Deep learning is directly applicable to medicine, as demonstrated by the Barzilay group at the Computer Science & Artificial Intelligence Lab at MIT. The Barzilay Group develops deep learning algorithms to answer oncological questions based on large amounts of clinical data. These include longitudinal mammography imaging data as well as textual data. Another branch of machine learning known as “natural language processing” aims to understand and interpret human language through computation, making it particularly useful in parsing text-based hospital reports. Through automation, such algorithms would not only save a great deal of time but would also make cancer predictions much more accurate.

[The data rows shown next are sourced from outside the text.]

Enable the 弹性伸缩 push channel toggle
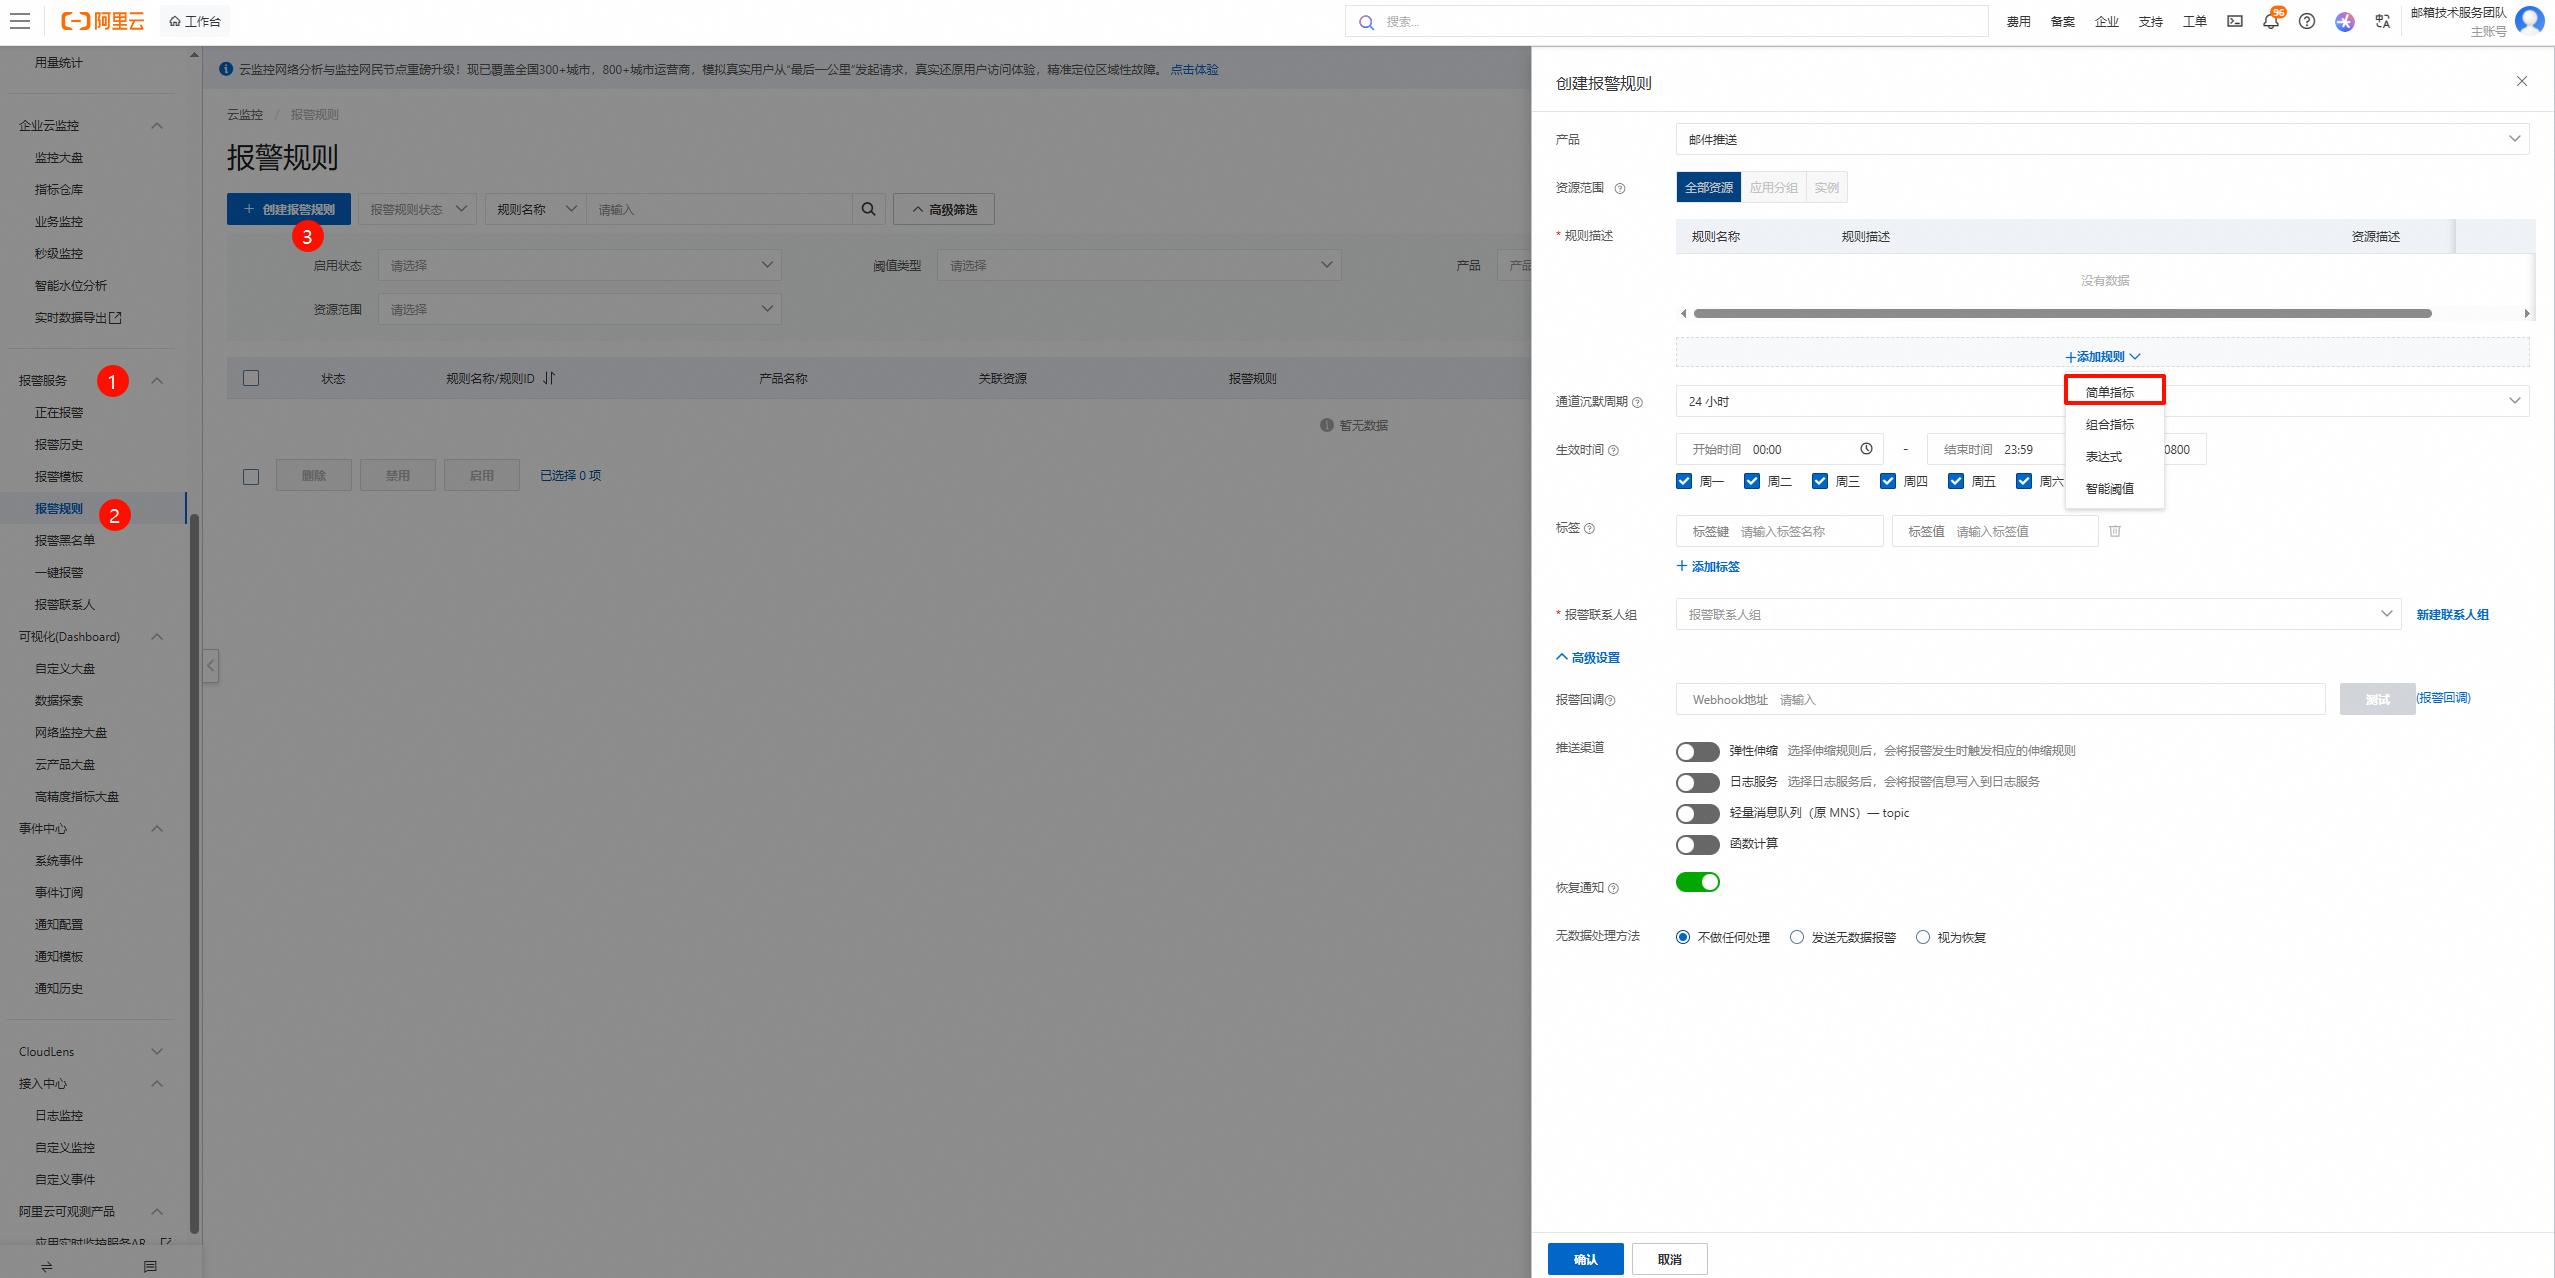pos(1697,751)
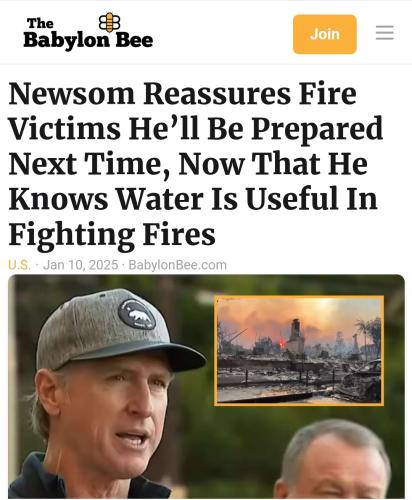
Task: Click the inset burned neighborhood photo
Action: [299, 350]
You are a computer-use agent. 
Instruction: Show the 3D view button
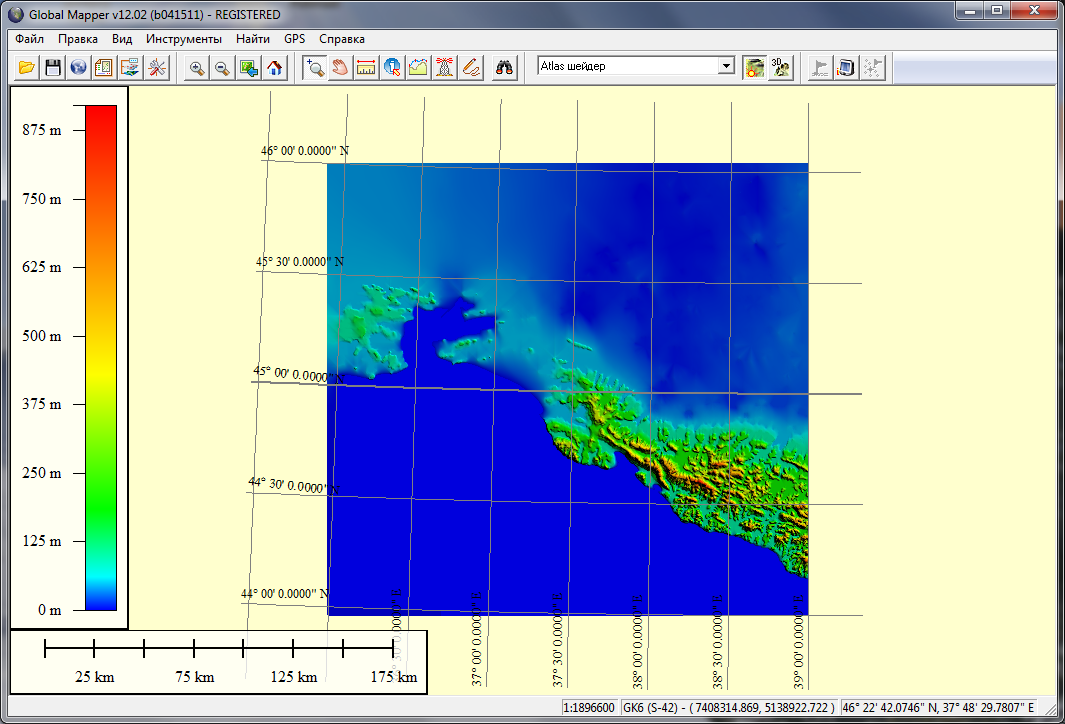click(x=780, y=68)
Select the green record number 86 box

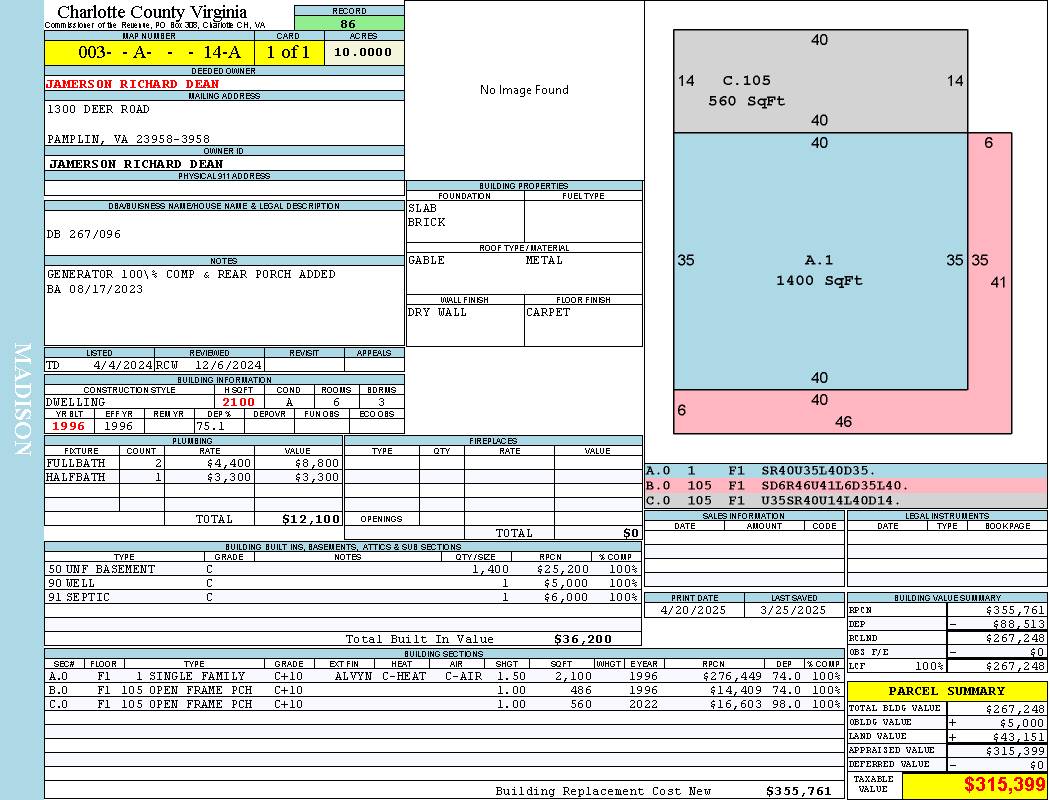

“We have a large amount of mammograms and MRIs from Massachusetts General Hospital (MGH) covering hundreds of thousands of exams and predicting things like cancer risk, early detection, recurrence, and response. We also work on a large set of pathology reports (unstructured medical text), and have built an automated system to automatically extract important facts like diagnosis and histological factors,” explains Ph.D. candidate Adam Yala who leads the work in parsing breast pathology in the Barzilay lab. “We have systems for both mammography and pathology reports deployed at the hospital now.”

“In hind-sight, it's easy to see the cancer slowly developing, but it's very hard to identify the subtle pattern as a human. We are working on developing models that explicitly look at how the mammogram changes year over year and tries to diagnose the cancers earlier, and we're quite excited,” adds Yala.

Other applications of machine learning are increasingly dotting the research landscape. In January, CZI partnered with data scientists from UMass Amherst to design an AI-based tool that will dig through millions of published scientific articles. Known as Computable Knowledge, the method uses natural language processing to facilitate new ways to track published findings and make more meaningful scientific connections. Then last April, a collaboration between Gladstone Institutes and Google led to development of deep learning approach to label phase contrast images in silico with predicted fluorescent colors. As a result of this algorithm, a cell could be identified as alive or dead with 98% accuracy.

“We wanted to use our passion for machine learning to solve big problems,” notes Philip Nelson, director of engineering at Google Accelerated Science, in an interview with Gladstone. “A collaboration with Gladstone was an excellent opportunity for us to apply our expanding knowledge of artificial intelligence to help scientists in other fields in a way that could benefit society in a tangible way.”

The impact of big data and artificial intelligence on convergence research will be examined in an upcoming meeting hosted by AACR. The special conference, which spans four days, comprises eight sessions with presentations highlighting the application of data science to make predictions on all aspects of cancer—from cause to cure.

“This is going to be transformative,” explains Steven Finkbeiner, who led the Gladstone-Google study. “Deep learning is going to fundamentally change the way we conduct biomedical science in the future, not only by accelerating discovery, but also by helping find treatments to address major unmet medical needs.”